[FrontPage] [TitleIndex] [WordIndex

Note: You are looking at a static copy of the former PineWiki site, used for class notes by James Aspnes from 2003 to 2012. Many mathematical formulas are broken, and there are likely to be other bugs as well. These will most likely not be fixed. You may be able to find more up-to-date versions of some of these notes at http://www.cs.yale.edu/homes/aspnes/#classes.

1. Bureaucratic part

This part you will not be graded on, but you should do it anyway.

Send me email. My address is <aspnes@cs.yale.edu>. In your message, include:

  1. Your name.
  2. Your status: whether you are an undergraduate, grad student, auditor, etc.
  3. Anything else you'd like to say.

2. Technical part

This part you will be graded on.

Steganography is the technique of hiding a message inside another, seemingly-innocuous message. For this assignment, your are to implement a program that extracts messages hidden in texts as described below.

2.1. The encoding

To encode a message, each character is expanded into a sequence of eight bits representing its ASCII code, with most-significant bit first. For example, the character 'R' (ASCII code 82) would be represented as the bit string 01010010. Each bit is then encoded by mapping each one to one of the first ten letters of the alphabet ('a' through 'j' or 'A' through 'J') and each 0 to some other character. This gives the first 8 characters of a line of text that is then used to encode the original character (any characters after the first 8 are ignored). So, for example, 'R' might be encoded by

Misinterpretation of this important message is encouraged!

**Information shown**
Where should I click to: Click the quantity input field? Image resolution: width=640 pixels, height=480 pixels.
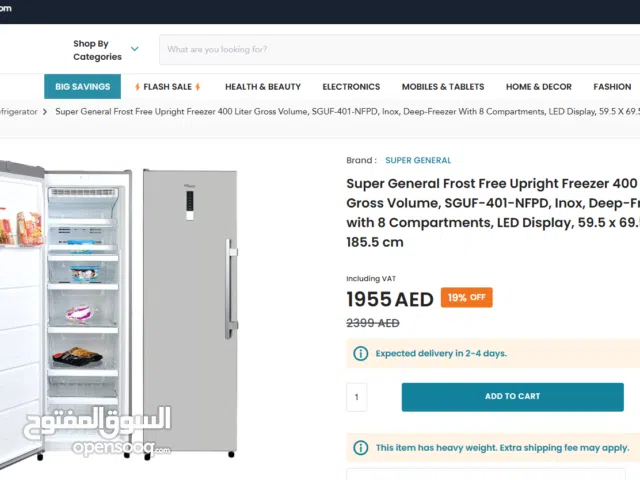click(357, 397)
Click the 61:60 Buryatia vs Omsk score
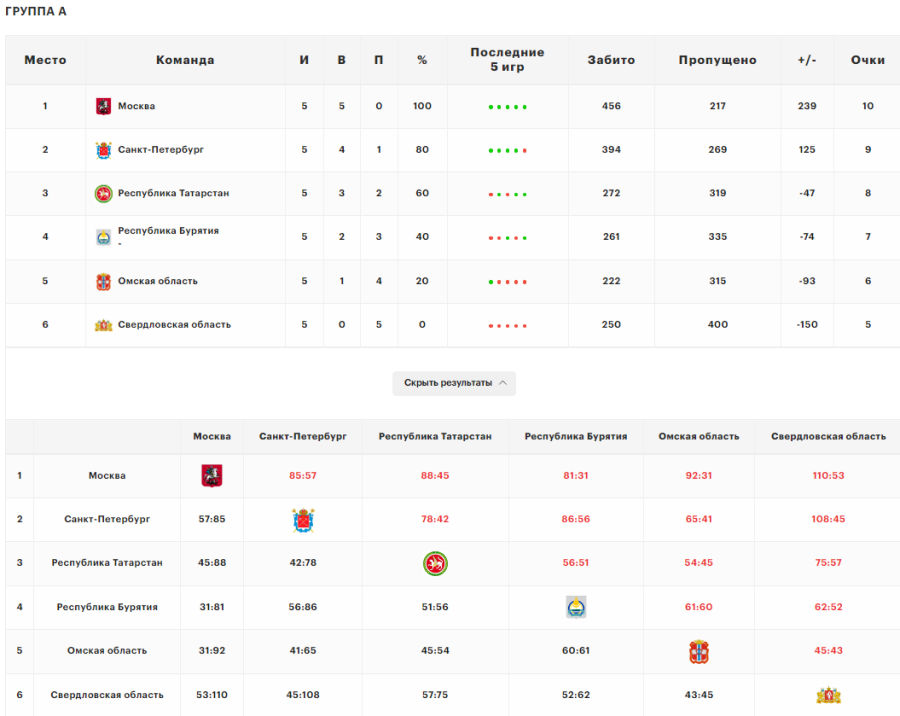Screen dimensions: 900x716 [698, 607]
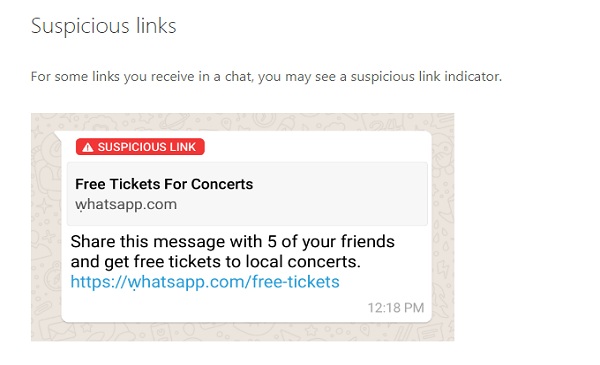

**Written problem A**
In the steganography assignment, which letters can a 1 bit be mapped to?
**Written problem B**
Summarize the steganography assignment in two sentences.
**Written problem C**
Please carry the steganography assignment on from its last line.

**Final answer A**
One of the first ten letters of the alphabet, 'a' through 'j' or 'A' through 'J'.

**Final answer B**
The assignment has an ungraded part asking students to email the instructor their name, their status, and anything else they would like to say, and a graded part requiring a program that extracts messages hidden in texts. In the encoding, each character becomes the eight bits of its ASCII code, most-significant bit first, and each 1 is mapped to one of the letters 'a' through 'j' or 'A' through 'J' while each 0 is mapped to some other character, giving the first eight characters of a line of text.

**Final answer C**
A new line is started for each character in the original plaintext. So

Of more delight than hawks and horses be;
The more I hear and see just cause of hate?
That they behold, and see not what they see?
The dedicated words which writers use
The dear respose for limbs with travel tir'd;

encodes the bit sequences

01000010
01100001
01100011
01101111
01101110

which represent the ASCII codes for the characters Bacon, a notorious Elizabethan-era steganographer.

2.2. Your task

Write a program decode.c that reads a hidden message encoded as above from stdin, and writes the message to stdout.

2.3. Details

  1. Your program should handle lines of arbitrary length (including lines that are too short). Missing characters should be treated as zeros, so that

    We do
    think about
    things
    we do
    think about.

    decodes to PchPc.

  2. If end-of-file occurs before reaching a newline, you should not output anything for that line, even if the line has 8 or more characters.
  3. Your program should be able to handle arbitrary characters in its input and output, whether printable or not. Sending non-printable characters directly to your terminal window can have odd effects. It's safer to either redirect the output to a file (./decode < input-file > output-file) and look at the result in a text editor; or pipe the output to a program that will convert it to a more readable format (./decode < input-file | od -t x1).

2.4. Extra hints added 2012-01-18

3. Submitting your assignment

To submit your assignment, use the program /c/cs223/bin/submit on any machine in the Zoo, like this:

$ /c/cs223/bin/submit 1 decode.c
Copying decode.c
$

Here the 1 is the assignment number and decode.c is the name of your source file (which must be exactly decode.c). There is no limit to how many times you can submit your assignment, but only the last version submitted will be graded. Note that submitting your assignment after the deadline will incur a lateness penalty.

You can check that the file was copied correctly by running /c/cs223/bin/check. Additional tools for dealing with submissions are described in HowToUseTheComputingFacilities.

4. Testing your assignment

A public test script is available on the Zoo in /c/cs223/Hwk1/test.decode. You can run this with no arguments in a directory containing a file decode.c, and it will compile your program and run various cryptic tests on it. The tests used for grading may be different, so the score you get from test.decode may not accurately predict your final grade.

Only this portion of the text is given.